Wezwania do poluzowania restrykcji są szczególnie głośne w polskich ośrodkach sportów zimowych, takich jak Zakopane, gdzie branża obawia się, że cały sezon będzie na straty. Przedstawiciele największego sojuszu opozycyjnego KO krytykują, że pandemiczna pomoc państwa dla przedsiębiorców jest niewystarczająca, a także wzywają do złagodzenia rygorów.
Republika Czeska: protest inicjatywy obywatelskiej
Kilkadziesiąt pubów i restauracji przeciwstawiło się również surowym zasadom lockdownu w Czechach, które mają obowiązywać co najmniej do połowy lutego. Lokale otworzyły swoje podwoje dla gości w sobotę, chociaż jedzenie wolno sprzedawać tylko na wynos. Policja wszczęła szereg postępowań w związku z wykroczeniami administracyjnymi, za które grozi grzywna w wysokości prawie 800 euro.

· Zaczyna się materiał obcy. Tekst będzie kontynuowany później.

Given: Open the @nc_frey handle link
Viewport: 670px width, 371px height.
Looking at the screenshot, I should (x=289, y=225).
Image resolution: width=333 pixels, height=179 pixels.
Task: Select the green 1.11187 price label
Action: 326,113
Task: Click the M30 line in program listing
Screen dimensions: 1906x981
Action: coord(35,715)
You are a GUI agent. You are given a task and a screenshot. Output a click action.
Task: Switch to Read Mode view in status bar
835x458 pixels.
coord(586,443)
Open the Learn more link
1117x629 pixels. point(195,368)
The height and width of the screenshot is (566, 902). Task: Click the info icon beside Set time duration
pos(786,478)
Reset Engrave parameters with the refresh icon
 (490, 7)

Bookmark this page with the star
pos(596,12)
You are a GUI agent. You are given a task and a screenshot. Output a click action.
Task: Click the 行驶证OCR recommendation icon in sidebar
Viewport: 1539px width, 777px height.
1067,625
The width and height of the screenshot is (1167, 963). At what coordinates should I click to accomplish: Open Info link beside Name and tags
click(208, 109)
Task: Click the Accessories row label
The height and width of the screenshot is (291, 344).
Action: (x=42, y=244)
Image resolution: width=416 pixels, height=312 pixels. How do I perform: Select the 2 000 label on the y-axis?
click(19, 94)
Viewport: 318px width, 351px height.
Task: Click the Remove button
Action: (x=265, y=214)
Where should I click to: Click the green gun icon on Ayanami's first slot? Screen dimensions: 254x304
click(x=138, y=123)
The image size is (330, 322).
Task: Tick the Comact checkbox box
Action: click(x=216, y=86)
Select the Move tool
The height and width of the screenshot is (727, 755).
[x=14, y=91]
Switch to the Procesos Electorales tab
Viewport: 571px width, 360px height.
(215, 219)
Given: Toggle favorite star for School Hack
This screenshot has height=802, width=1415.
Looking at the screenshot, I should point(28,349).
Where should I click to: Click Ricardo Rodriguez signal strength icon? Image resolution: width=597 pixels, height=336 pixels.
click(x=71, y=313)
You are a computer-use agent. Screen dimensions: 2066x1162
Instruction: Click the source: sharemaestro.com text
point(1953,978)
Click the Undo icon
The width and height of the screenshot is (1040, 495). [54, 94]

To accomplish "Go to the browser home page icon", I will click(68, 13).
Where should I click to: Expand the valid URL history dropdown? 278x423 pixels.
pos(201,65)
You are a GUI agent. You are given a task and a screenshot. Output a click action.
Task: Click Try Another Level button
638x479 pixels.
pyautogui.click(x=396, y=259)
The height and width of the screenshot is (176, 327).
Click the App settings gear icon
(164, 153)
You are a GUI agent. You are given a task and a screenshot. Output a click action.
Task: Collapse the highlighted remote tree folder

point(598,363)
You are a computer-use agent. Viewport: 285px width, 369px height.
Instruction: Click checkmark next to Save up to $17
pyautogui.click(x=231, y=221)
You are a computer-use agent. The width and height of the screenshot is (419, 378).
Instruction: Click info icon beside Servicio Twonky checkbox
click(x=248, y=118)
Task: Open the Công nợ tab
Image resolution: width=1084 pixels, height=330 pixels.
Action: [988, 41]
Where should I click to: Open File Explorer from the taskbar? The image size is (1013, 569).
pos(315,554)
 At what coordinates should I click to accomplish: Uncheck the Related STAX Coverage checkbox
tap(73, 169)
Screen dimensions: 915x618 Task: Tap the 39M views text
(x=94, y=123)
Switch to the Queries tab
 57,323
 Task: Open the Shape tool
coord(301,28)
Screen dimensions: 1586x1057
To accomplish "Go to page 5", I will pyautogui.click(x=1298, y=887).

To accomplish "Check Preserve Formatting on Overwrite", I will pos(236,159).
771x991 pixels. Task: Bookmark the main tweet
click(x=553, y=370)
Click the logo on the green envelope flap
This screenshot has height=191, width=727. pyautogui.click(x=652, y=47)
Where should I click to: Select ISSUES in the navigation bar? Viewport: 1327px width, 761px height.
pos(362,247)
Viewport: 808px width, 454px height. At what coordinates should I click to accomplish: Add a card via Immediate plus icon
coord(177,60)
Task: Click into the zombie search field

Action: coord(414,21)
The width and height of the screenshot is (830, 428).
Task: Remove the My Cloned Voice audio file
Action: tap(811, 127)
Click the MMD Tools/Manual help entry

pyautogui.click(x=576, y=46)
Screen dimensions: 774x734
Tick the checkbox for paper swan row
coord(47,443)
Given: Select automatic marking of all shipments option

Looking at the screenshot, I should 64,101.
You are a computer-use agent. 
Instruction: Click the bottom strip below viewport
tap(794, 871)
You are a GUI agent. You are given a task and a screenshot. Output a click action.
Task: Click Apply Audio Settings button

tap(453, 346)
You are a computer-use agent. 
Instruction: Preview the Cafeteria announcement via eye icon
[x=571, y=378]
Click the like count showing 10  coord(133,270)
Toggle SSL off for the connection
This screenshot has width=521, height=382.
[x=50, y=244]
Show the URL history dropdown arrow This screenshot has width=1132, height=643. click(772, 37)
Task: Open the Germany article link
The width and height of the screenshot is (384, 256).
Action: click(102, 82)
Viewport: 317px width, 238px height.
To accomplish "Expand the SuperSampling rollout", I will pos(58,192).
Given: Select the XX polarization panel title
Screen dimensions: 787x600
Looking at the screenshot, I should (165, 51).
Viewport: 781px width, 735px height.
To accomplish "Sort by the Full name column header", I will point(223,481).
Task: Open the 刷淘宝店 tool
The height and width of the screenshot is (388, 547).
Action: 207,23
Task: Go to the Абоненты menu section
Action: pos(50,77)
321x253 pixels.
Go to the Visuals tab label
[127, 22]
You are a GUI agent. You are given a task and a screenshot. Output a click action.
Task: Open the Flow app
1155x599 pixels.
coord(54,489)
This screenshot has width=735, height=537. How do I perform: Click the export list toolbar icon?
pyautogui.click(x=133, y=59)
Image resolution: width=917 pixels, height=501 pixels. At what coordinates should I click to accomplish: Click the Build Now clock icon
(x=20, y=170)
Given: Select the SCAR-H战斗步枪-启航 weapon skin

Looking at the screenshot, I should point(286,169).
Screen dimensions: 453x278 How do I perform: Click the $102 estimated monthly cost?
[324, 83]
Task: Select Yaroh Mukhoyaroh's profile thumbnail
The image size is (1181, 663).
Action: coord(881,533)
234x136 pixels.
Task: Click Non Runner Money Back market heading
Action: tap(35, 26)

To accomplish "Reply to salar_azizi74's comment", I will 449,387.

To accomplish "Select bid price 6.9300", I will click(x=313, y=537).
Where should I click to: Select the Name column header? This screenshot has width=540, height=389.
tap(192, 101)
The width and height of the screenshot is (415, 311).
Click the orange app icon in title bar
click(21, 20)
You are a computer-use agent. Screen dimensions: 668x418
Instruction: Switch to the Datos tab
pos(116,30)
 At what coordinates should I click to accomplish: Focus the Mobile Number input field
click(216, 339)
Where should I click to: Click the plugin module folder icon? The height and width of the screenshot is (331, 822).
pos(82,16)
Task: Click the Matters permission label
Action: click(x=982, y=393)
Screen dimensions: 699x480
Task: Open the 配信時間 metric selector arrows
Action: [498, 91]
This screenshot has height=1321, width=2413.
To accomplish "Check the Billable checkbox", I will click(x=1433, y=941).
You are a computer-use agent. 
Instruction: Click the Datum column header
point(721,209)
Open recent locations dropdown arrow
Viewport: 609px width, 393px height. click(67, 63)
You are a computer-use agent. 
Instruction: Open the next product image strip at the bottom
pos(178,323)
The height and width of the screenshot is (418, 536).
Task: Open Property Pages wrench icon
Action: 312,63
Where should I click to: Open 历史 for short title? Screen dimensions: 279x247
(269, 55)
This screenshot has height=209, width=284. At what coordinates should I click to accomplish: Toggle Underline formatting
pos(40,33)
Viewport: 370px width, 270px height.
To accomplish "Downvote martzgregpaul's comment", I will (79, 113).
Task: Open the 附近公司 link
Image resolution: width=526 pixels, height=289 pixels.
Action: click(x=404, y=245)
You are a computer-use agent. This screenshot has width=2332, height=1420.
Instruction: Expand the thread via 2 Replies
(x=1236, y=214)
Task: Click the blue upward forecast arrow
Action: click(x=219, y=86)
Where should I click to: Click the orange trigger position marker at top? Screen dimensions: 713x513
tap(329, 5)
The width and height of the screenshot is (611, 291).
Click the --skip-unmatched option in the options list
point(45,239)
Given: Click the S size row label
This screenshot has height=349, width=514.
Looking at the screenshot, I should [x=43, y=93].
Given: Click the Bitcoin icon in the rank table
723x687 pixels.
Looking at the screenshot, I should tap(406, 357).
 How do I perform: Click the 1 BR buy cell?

Restauratorzy skorzystali z wezwania inicjatywy obywatelskiej „Chcipl pes” (pies zdechł), którego nazwa nawiązuje do rządowego pandemicznego systemu ostrzegania przed koronawirusem Pes (pies) - obecnie obowiązuje najwyższy z pięciu poziomów ryzyka. - Wirus jest mądrzejszy od rządu i tak czy inaczej robi, co chce - skrytykowali organizatorzy. - Musimy wrócić do normalności. „Chcipl pes” już kilkakrotnie dał się poznać, na przykład dzięki kilometrowej kolejce kufli do piwa ustawionych na starówce w Pradze. Inicjatywa zyskała popularność w ostatnich tygodniach i stała się teraz ruchem politycznym.